A Prayer Warning
Peter BeckPeter serves as assistant professor of religion at Charleston Southern University where he teaches church history and theology. While serving as senior pastor in Louisville, Ky., he completed his PhD in historic theology at The Southern Baptist Theological Seminary. His dissertation, The Voice of Faith: Jonathan Edwards's Theology of Prayer, is soon to be published. He, his wife Melanie, and their two kids, Alex (12) and Karis (7), live near Charleston, SC. Peter's goal for his teaching and writing ministries is "love from a pure heart and a good conscience and a sincere faith" (1 Tim 1:5).
- 2009 Mar 09
We ask ourselves or others around us, “Why aren’t my prayers being answered?” Or, “Doesn’t God hear my prayers?” The variations of the basic question are legion but the heart of the matter is not. Seemingly too few Christians see the fruits of their prayer labors. Perhaps too few really want to know why.
We are right to encourage ourselves and others to pray. The Bible does. Does the phrase ”You have not because you ask not” sound familiar? It should. The Puritans were also right in their contention that a lack prayer in the life of a Christian reveals a lack of life in the heart of the Christian. True Christians pray because Christians have the irrepressible desire to communicate with the love of their life.

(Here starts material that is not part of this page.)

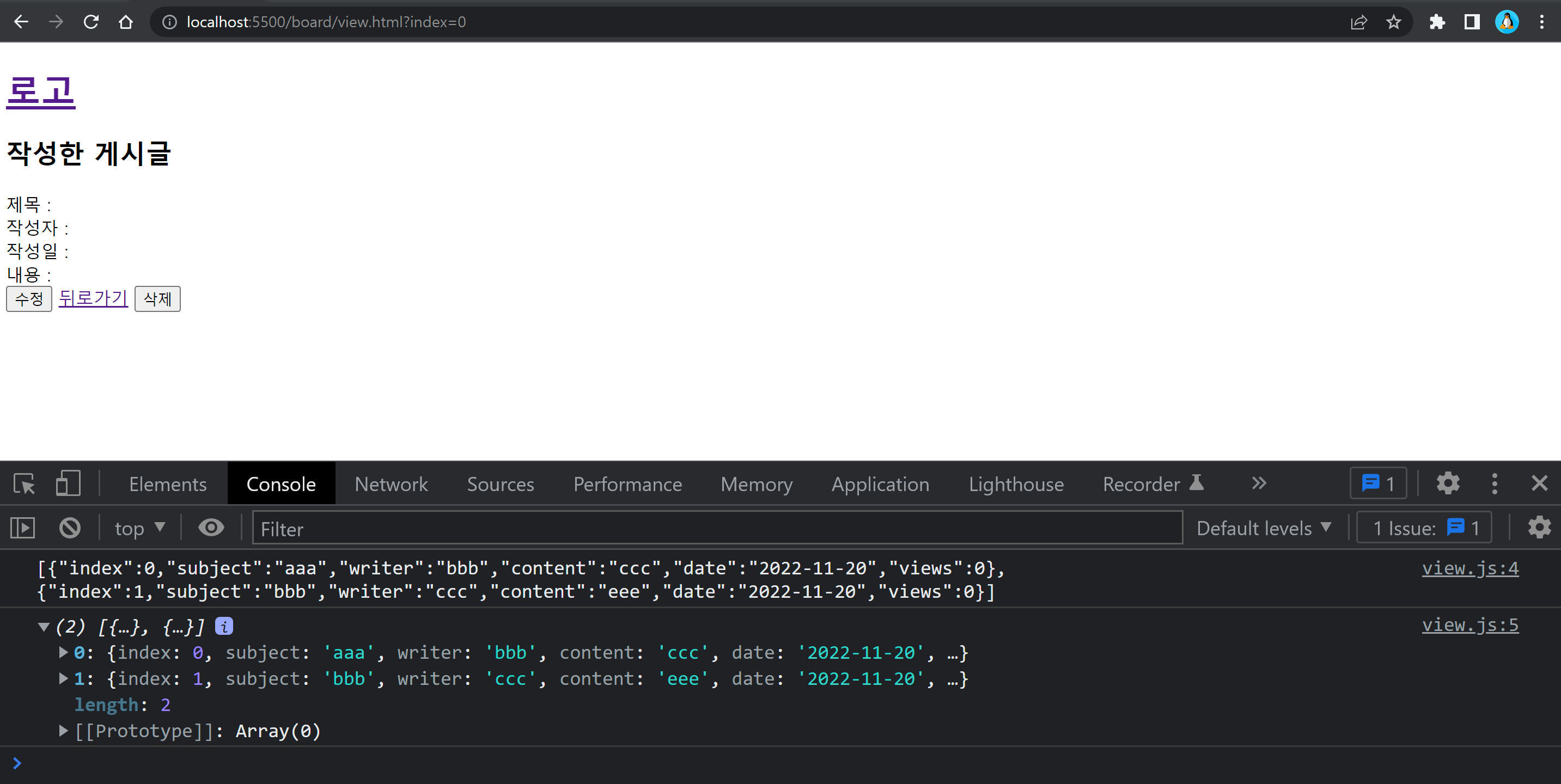The width and height of the screenshot is (1561, 784).
Task: Toggle the console sidebar panel icon
Action: click(23, 528)
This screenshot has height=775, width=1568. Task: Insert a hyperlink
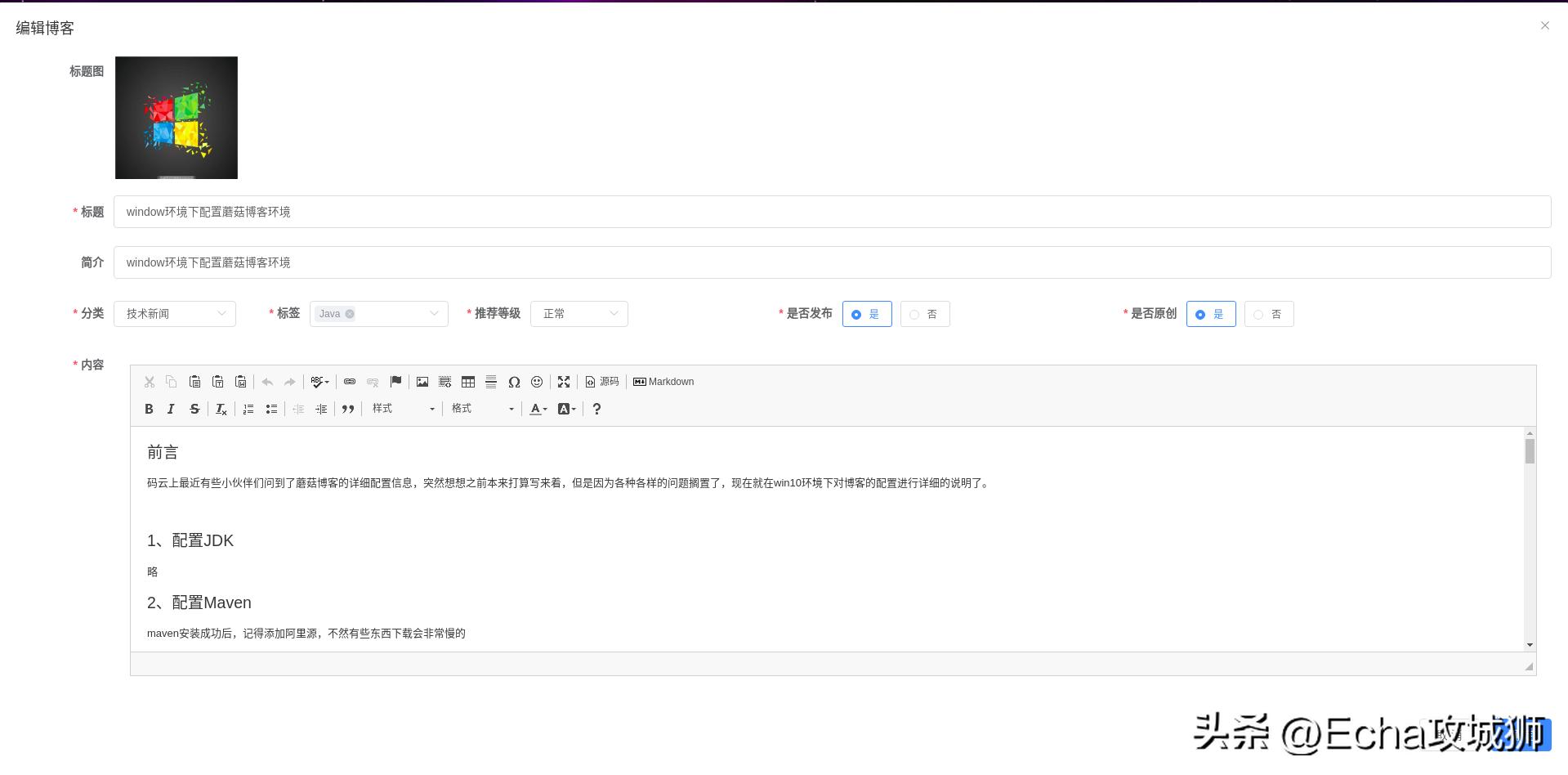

Christians want to pray and they want to know how to pray. Thus, Willow Creek pastor Bill Hybel’s has proffered a well-known paradigm to guide the Christian’s prayers — Adoration, Confession, Thanksgiving, Supplication. Books on prayer have proliferated in the last decade, if for no other reason than the success of the Prayer of Jabez. These books and other models of prayer have not gone unprayed. Yet, many prayers continue to go unanswered. Why?
All prayers are not created equal. God is not the man upstairs. He’s not the big guy in the sky. He’s not some cosmic Santa Claus. Unfortunately, the flippancy expressed in those labels is the very attitude one hears in the prayers of others and, if they were honest, in themselves. The problem isn’t that many Christians aren’t praying. The problem is that they’re praying in the wrong way. They take God too lightly and themselves too seriously. They give God lip service and then ask for room service.
The Teacher warns against such a casual approach to the Creator God. In Ecclesiastes 5:1-2, he cautions, “Guard your steps when you go to the house of God. To draw near to listen is better than to offer the sacrifice of fools, for they do not know that they are doing evil. Be not rash with your mouth, nor let your heart be hasty to utter a word before God, for God is in heaven and you are on earth. Therefore let your words be few.”
Perhaps our prayers go unanswered because we go to God with all the answers. We deign to tell Him what would be best for us. We approach His throne with our flip-flops on rather than removing our sandals because we’re on holy ground. We tell him what He already knows and we don’t ask Him to tell us what He wants us to know.We need to stop and listen when we pray. “Be still and know,” God says. Once we do, once we seek and find the heart of God, we can pray with confidence that our prayers will be answered, not because we’ve changed God with our prayers but because God has changed us.